Cachorro x Catioro.

Sou da geração que chamava o popular Canis Familiaris de cachorro. Hoje me vejo forçado a conviver com os Catioros e com uma fauna diversa de expressões, memes, gírias, gracejos e toda sorte de maneirismos linguísticos. Essa briga de cachorros(ou catioros) entre as gerações é natural, inevitável e um dia chega para todo mundo. O tempo é soberano e atinge a tudo e todos.

Me esforço bastante para não entrar no mindset “tiozão” e para isso, aceito e afago, até mesmo adoto os catioros que a vida me oferece nas timelines e fora delas, tudo num esforço nobre de manter a sintonia com o momento.

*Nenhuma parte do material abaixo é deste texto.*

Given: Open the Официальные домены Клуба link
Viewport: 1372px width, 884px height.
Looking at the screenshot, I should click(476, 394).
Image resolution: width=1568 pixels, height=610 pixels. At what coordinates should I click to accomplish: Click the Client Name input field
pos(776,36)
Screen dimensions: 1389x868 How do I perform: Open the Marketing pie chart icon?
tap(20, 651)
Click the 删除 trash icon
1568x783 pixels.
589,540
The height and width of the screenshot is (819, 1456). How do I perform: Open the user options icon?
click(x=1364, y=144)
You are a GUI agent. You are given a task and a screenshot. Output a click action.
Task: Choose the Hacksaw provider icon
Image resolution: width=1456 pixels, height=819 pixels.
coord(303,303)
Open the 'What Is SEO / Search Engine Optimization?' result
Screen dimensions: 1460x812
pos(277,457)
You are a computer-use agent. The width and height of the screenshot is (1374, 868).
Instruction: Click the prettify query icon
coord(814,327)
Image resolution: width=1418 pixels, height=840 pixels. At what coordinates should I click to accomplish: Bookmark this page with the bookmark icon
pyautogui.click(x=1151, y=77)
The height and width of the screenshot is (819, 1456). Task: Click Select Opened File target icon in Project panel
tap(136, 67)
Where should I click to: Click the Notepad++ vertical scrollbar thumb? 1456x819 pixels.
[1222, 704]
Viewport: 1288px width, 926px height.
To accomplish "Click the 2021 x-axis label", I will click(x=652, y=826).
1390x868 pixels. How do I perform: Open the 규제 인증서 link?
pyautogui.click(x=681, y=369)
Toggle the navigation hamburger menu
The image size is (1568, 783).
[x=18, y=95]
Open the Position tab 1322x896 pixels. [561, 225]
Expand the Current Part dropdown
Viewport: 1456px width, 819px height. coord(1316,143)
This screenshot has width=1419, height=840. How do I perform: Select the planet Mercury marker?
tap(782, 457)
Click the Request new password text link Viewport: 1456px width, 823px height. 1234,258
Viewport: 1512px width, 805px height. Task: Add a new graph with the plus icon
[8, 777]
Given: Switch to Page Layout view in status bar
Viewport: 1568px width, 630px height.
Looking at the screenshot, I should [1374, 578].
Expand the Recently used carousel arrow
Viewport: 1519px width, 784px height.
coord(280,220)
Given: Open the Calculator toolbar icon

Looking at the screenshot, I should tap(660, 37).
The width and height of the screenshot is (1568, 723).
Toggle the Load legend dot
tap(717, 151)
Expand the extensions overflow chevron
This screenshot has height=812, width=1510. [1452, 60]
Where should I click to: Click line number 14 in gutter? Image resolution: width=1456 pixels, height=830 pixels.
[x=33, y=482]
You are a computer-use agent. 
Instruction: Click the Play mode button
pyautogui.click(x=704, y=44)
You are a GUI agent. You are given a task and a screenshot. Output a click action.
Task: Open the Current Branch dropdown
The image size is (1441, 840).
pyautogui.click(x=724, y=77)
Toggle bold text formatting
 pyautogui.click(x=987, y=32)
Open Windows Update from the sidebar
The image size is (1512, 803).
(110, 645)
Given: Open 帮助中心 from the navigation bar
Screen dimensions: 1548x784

Faço a piada do “Pavê ou Pacomê” somente em ambientes controlados, onde tenho certeza que ela será compreendida, já que é um dos poucos trocadilhos que eu defendo.

O fato é que não importa o quanto o cachorro seja feroz, não importa a raça, a alimentação, o adestramento ou o treinamento: o catioro sempre vencerá a disputa. Ele já venceu. É tentador criticar as gerações mais novas, os mais jovens, mais inexperientes e aparentemente, mais frágeis. Mas fazer isso é apenas soar como um rosnar de cachorro velho e rabugento, aquele que corre atrás de todos os carros.

O tempo é mais forte e aterrorizante que todos, cachorros ou catioros. E no final, ele sempre mostra os dentes. Nos resta colocar o rabo entre as pernas e aceitar a nossa fragilidade humana, ou canina.

A parte boa é que, com o tempo, as pulgas já não incomodam tanto assim.